I just e-mailed the editor-in-chief of the student newspaper, a publication that’s little more than a PR rag for the university (my alma mater’s journalism program was pathetic, to say the least), and asked for back issues of the paper dealing with this issue, and it got me waxing nostalgic about my days as EIC. I’ve already decided to throw in an extra $30 or so when I send him a check for shipping (if he agrees to send along the copies) so the reporting and editing staff can have a pizza party on me — it’s the least I can do for how much fun that place was. Looking back, I cringe at what passed for “journalism,” but we really did have a great time.

Sitting at my elbow are a stack of documents about the football program, about the university, about the reactions of students when they heard the team was no more. It’s got me thinking about my undergraduate days, when eating entire pints of Ben & Jerry’s at 3 a.m. in the newspaper office was perfectly acceptable, when “studying” meant my best friend and I made up subject-appropriate lyrics to her 80’s mix CD, when returning home after a night out involved practically crawling up the hill that separated campus from the only bar in town. Everything was so much less complicated then — and I know everyone always says that, but it really was.
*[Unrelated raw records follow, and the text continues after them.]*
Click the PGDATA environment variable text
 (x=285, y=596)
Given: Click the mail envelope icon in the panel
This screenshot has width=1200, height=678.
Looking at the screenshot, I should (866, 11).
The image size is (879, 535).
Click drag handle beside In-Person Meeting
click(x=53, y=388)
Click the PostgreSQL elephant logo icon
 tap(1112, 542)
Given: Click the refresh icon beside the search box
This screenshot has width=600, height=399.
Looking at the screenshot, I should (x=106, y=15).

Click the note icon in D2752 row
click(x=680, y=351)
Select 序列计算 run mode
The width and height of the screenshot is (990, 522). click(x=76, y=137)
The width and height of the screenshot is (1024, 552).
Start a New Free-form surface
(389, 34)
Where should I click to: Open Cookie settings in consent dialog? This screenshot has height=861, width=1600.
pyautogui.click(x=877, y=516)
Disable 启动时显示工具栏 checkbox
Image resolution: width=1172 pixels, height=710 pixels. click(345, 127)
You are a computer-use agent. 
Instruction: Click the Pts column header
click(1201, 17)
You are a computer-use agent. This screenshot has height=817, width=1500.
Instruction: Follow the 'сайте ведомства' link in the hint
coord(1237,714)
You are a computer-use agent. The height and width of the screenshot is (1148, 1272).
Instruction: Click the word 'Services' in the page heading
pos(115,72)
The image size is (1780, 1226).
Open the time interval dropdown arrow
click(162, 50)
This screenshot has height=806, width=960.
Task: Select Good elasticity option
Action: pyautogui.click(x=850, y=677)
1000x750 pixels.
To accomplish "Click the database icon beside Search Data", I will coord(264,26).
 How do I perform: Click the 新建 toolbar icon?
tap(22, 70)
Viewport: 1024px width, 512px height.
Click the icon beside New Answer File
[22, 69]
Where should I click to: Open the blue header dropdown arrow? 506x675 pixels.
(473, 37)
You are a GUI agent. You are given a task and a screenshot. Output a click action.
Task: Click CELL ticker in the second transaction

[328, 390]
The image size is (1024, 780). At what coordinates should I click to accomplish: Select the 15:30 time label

Now I don’t have anyone knocking on my door at midnight to drag me out to a party. My best friend lives 12 hours away, and I can’t drive home on the weekends anymore. I can’t blow off studying because I want to graduate with honors, and I can’t absorb communication theory by singing along with Devo. In some ways, I wish I was still the carefree girl who called her boss “dude” and thought life revolved around Instant Messenger, but I know those days are gone forever. Life’s pretty good the way it is now, but every now and then I think … I wish I were 21 again.